§ **Texto de lectura**

════════════════

El halo de misterio en torno a él fue siempre grande; su vida personal, las escasas entrevistas, esconderse detrás de pseudónimos. La era digital no hizo cambiar al príncipe; a día de hoy, y a diferencia de casi el cien por cien de los artistas, los videoclips y grabaciones en directo de este artista han sido silenciados o borrados de la faz de Internet. De hecho, hace pocos meses, desaparecieron de Spotify todos sus álbumes, dejando sólo cinco canciones. Así era Prince, lleno de misterio, de intenciones sin explicar, de sorpresas, como la de su última gira, en la que sólo estaban en el escenario junto a él un piano y un micrófono, improvisando casi todo el tiempo, una última idea genial que dejó a terminar un día antes de su, también misterioso, fallecimiento.

════════════════

§ **Filas de datos**

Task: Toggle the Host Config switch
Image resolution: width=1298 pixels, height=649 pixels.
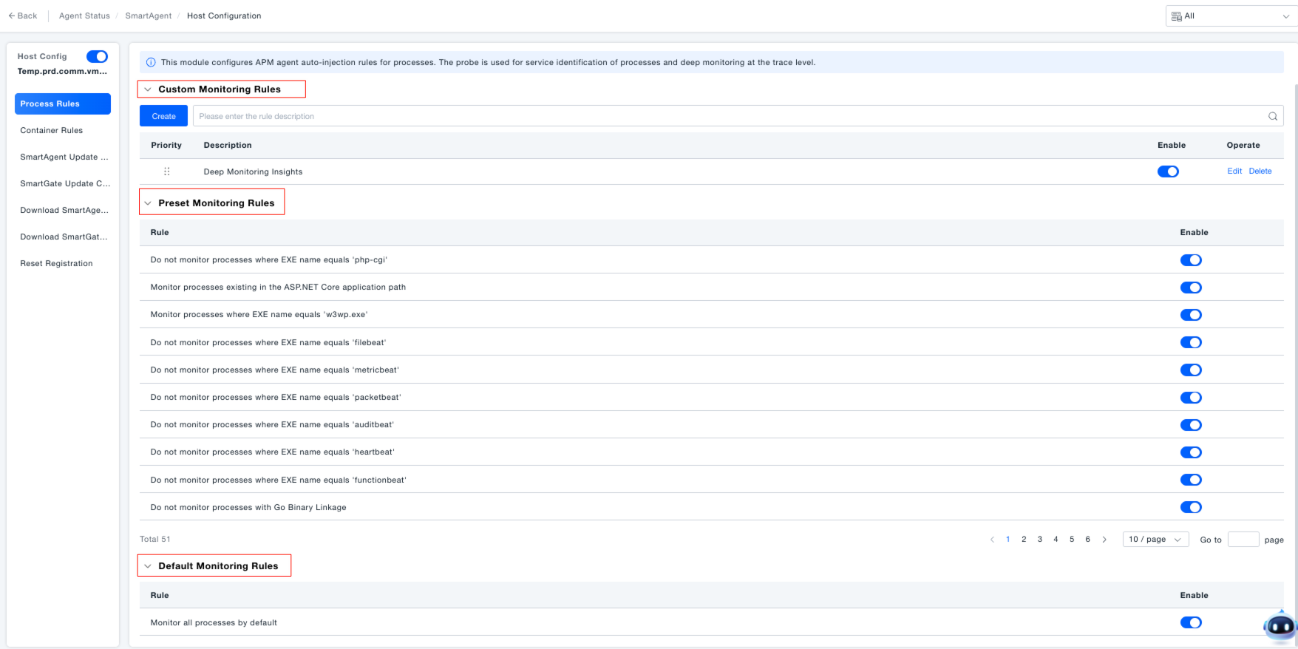Action: pos(97,56)

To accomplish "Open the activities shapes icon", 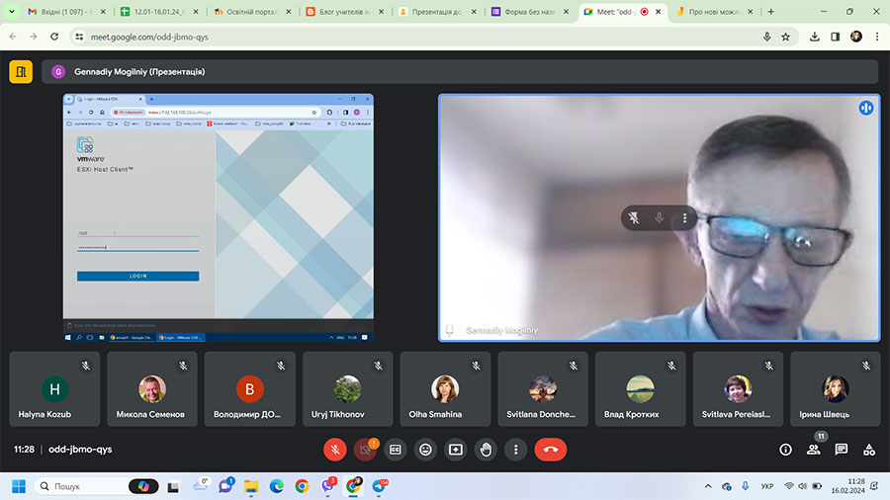I will 869,449.
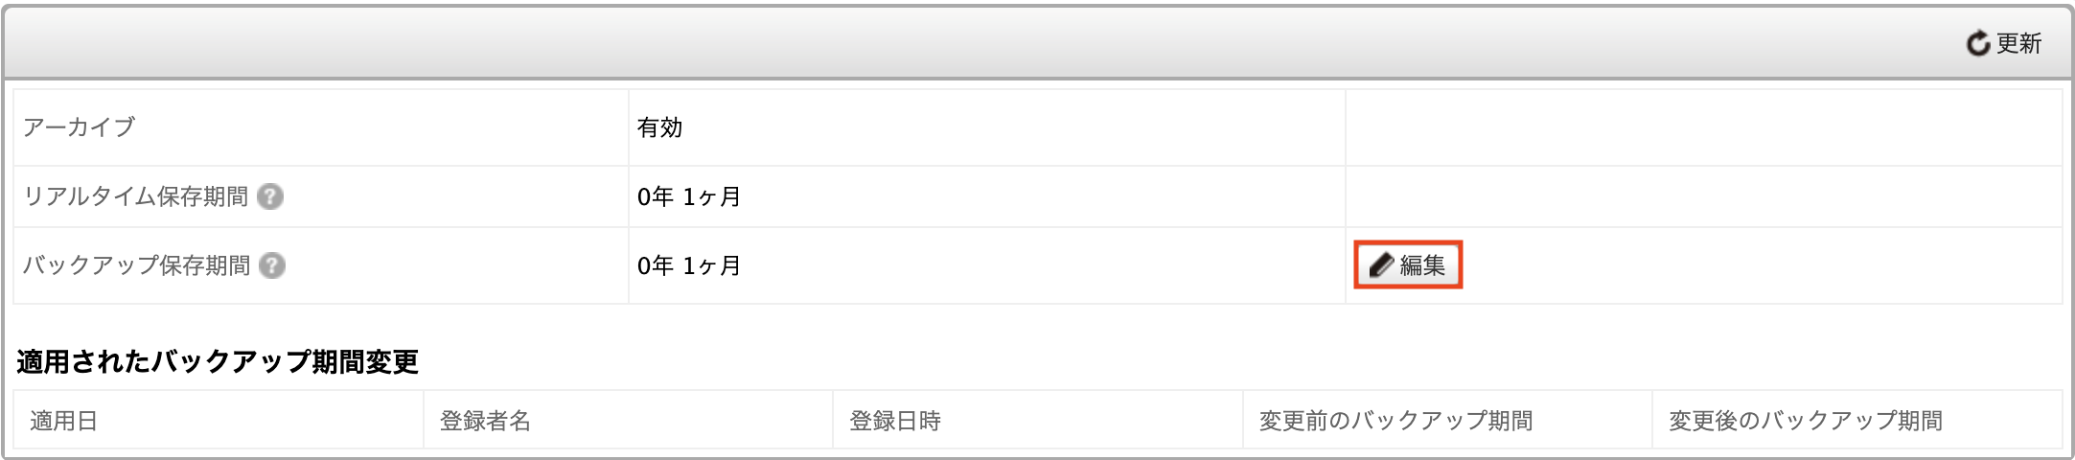Click the バックアップ保存期間 label

pyautogui.click(x=136, y=265)
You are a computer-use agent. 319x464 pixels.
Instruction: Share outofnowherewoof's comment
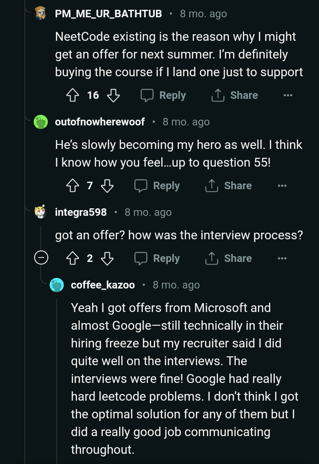(x=229, y=186)
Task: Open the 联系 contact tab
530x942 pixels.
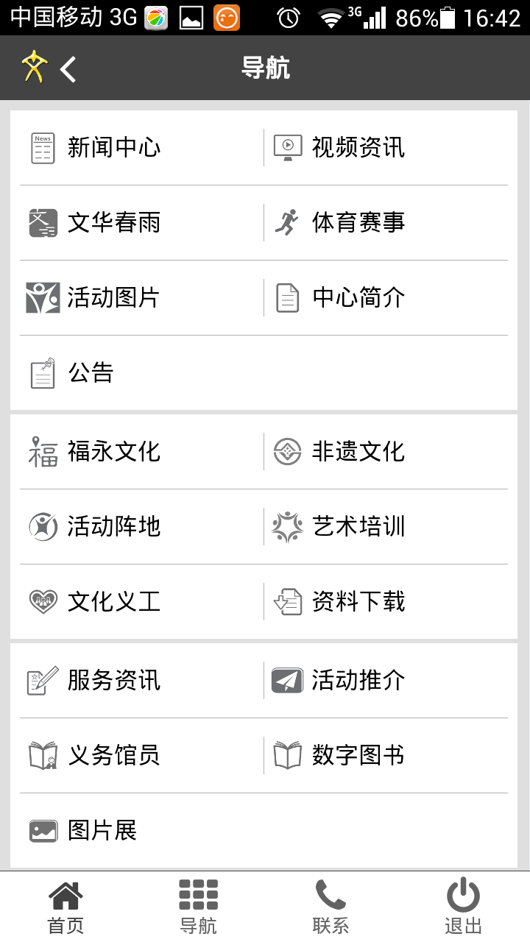Action: click(331, 907)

════════════════

§ **Instrucción 1**
Responda a las siguientes preguntas según el texto sobre Prince:
(a) ¿Detrás de qué se escondía el artista?
(b) ¿Qué desapareció de Spotify hace pocos meses y qué quedó disponible?
(c) ¿Qué había en el escenario junto a él durante su última gira?
§ **Instrucción 2**
Continúe el texto sobre Prince a partir de su última oración.

§ **Respuesta 1**
(a) Detrás de pseudónimos.
(b) Desaparecieron todos sus álbumes y quedaron solo cinco canciones.
(c) Un piano y un micrófono.

§ **Respuesta 2**
Con él, una generación entera aprendimos a apreciar la música o más bien la Música. Cuando David Bowie dijo que “los ochenta pertenecen a Prince”, sabía qué decía. Prince competía con todos los grandes con una sola mano, con ayudas mínimas del exterior. A diferencia de las estrellas y superestrellas de la época, Prince no se revolcaba en la provocación, sino que la ejercía con orgullo y reflejaba un estilo único. No hacía de los videoclips una razón para comprar un disco, sino una pieza creativa con su música. Ayudó a quien le escucharon con atención a liberarse; con su música sensual y sexual, abrió las mentes más reprimidas a los placeres más terrenales sin que tuvieran que renunciar al amor verdadero o al divino (fuera cual fuera tu credo). Sólo siendo un arrogante y un engreído, y con razón, se podía desplegar en el escenario un espectáculo en el que la música, y no los fuegos artificiales ni los trucos, eran los protagonistas absolutos, mostrando sobre las tablas que bailar podría ser un ejercicio de elegancia, sensualidad, un vehículo para expresarse y no una sucesión de movimientos complejos. Es impensable volver a ver tal magnetismo en movimiento en un escenario, acompañado de tal virtuosismo (sobre todo) a la guitarra.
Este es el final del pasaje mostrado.